**WHAT IS EXPECTED**
Rewrite every line of the listing below with "bookmarks" swapped for "favorites" and nothing else changed. Leave out the pictures.

**DATA EXTRACT**
☆ ☆ ☆
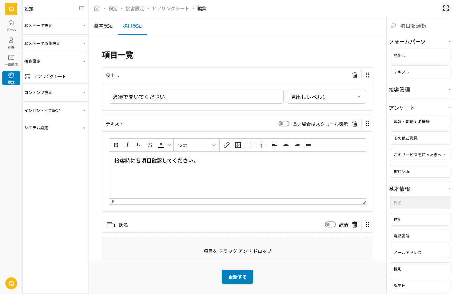Go to home via breadcrumb house icon
454x294 pixels.
(x=97, y=9)
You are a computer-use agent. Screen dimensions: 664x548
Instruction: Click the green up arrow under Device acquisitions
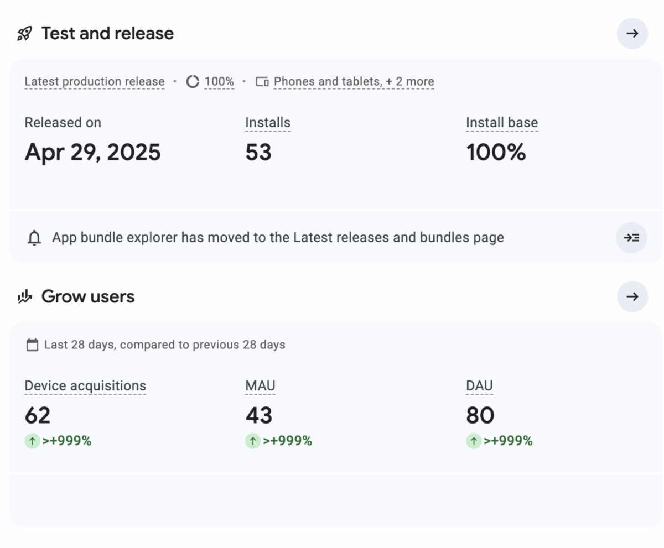tap(32, 441)
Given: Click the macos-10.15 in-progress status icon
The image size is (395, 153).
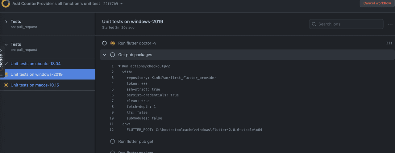Looking at the screenshot, I should pos(6,85).
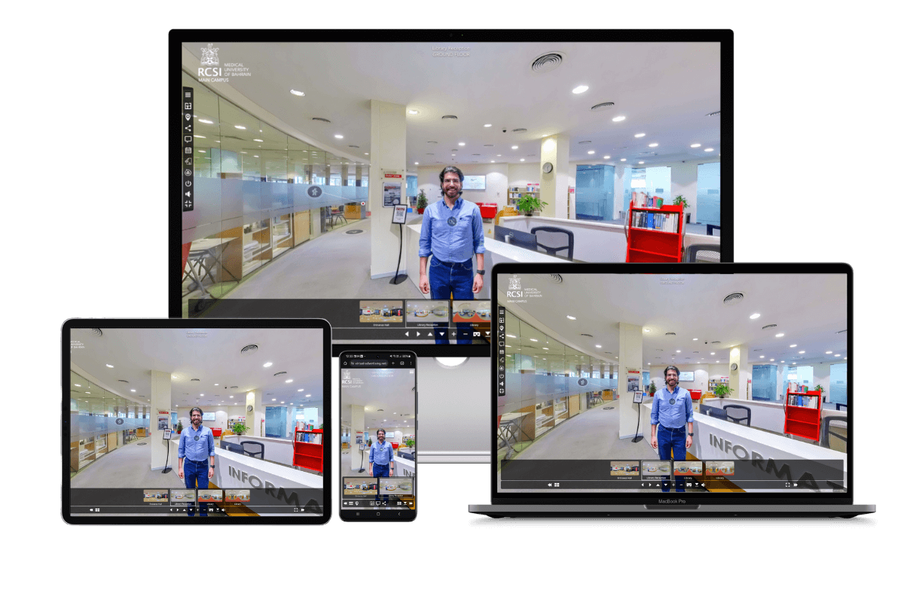This screenshot has height=602, width=904.
Task: Click power icon on the large monitor sidebar
Action: click(188, 183)
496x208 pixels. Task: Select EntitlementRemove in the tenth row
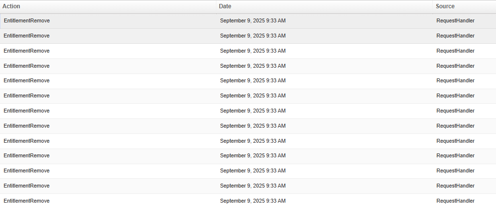click(x=27, y=155)
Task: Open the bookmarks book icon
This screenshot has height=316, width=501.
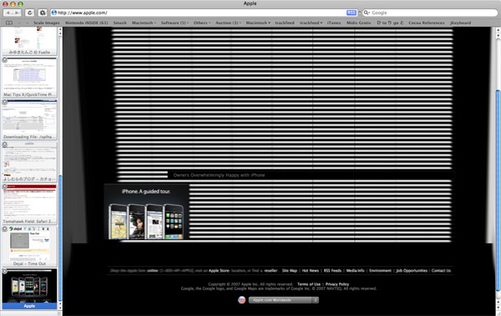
☆ ☆ ☆
**CORRECT OUTPUT**
Go to home via breadcrumb house icon
454x294 pixels.
(x=97, y=9)
You are a computer-use agent. Screen dimensions: 664x548
Instruction: Click the green up arrow under Device acquisitions
tap(32, 441)
Given: Click the macos-10.15 in-progress status icon
The image size is (395, 153).
Looking at the screenshot, I should pos(6,85).
This screenshot has height=602, width=904.
Task: Click power icon on the large monitor sidebar
Action: click(188, 183)
496x208 pixels. Task: Select EntitlementRemove in the tenth row
click(x=27, y=155)
Task: Open the favorites book icon
This screenshot has height=316, width=501.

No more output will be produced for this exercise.